Limitations & Future Work¶

Limitations of the Intermediate Representation: Currently, it can only handle cases where entire body parts are missing, lacking the fine-grained ability to handle individual missing keypoints.
Noise Introduced by the Motion Translator: The process of converting the unified representation back to dataset-specific representations introduces extra errors, degrading motion quality.
Long Sequence Generation: Constrained by GPU memory, long sequences must be generated using zero-shot methods, which limits practical utility.
Music-to-Dance Correlation: The proportion of music-to-dance data is relatively low, preventing the FID metric from surpassing that of specialized models.
More Flexible Motion Representations: More flexible motion representation methods need to be explored to mitigate information loss induced by the translator.

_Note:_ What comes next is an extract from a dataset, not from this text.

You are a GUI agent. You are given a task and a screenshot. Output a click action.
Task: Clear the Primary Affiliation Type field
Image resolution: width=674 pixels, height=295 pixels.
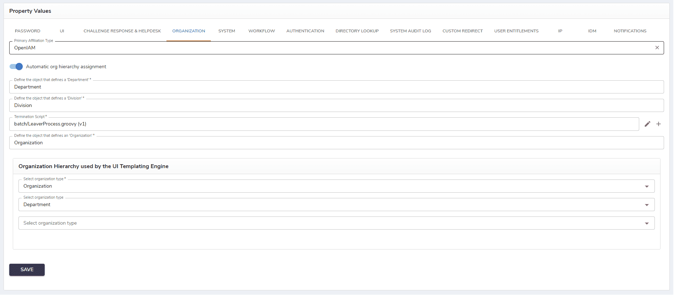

FineMoGen: The direct baseline of LMM, with ArtAttention being upgraded from its SAMI module.
MDM / MoMask: Representative methods in the text-to-motion field; LMM-Large surpasses them in accuracy.
ImageBind: Utilized to align multimodal conditions into a unified feature space.
TOMATO: The reference format for unified motion representation.
Insights: This work provides data-processing experiences and training strategy baselines for future efforts to construct larger-scale motion foundation models.

Rating¶

Novelty: ⭐⭐⭐⭐ The first to systematically construct a "large model" in the field of motion generation, with innovations in data, architecture, and training strategies.
Experimental Thoroughness: ⭐⭐⭐⭐⭐ Covers 10 tasks, 9 benchmarks, thorough ablation studies, and comprehensive scaling analyses.
Writing Quality: ⭐⭐⭐⭐ Clear structure with explicit mapping between motivation and solution.
Value: ⭐⭐⭐⭐ Holds significant infrastructural value for the motion generation community; the MotionVerse dataset itself is a major contribution.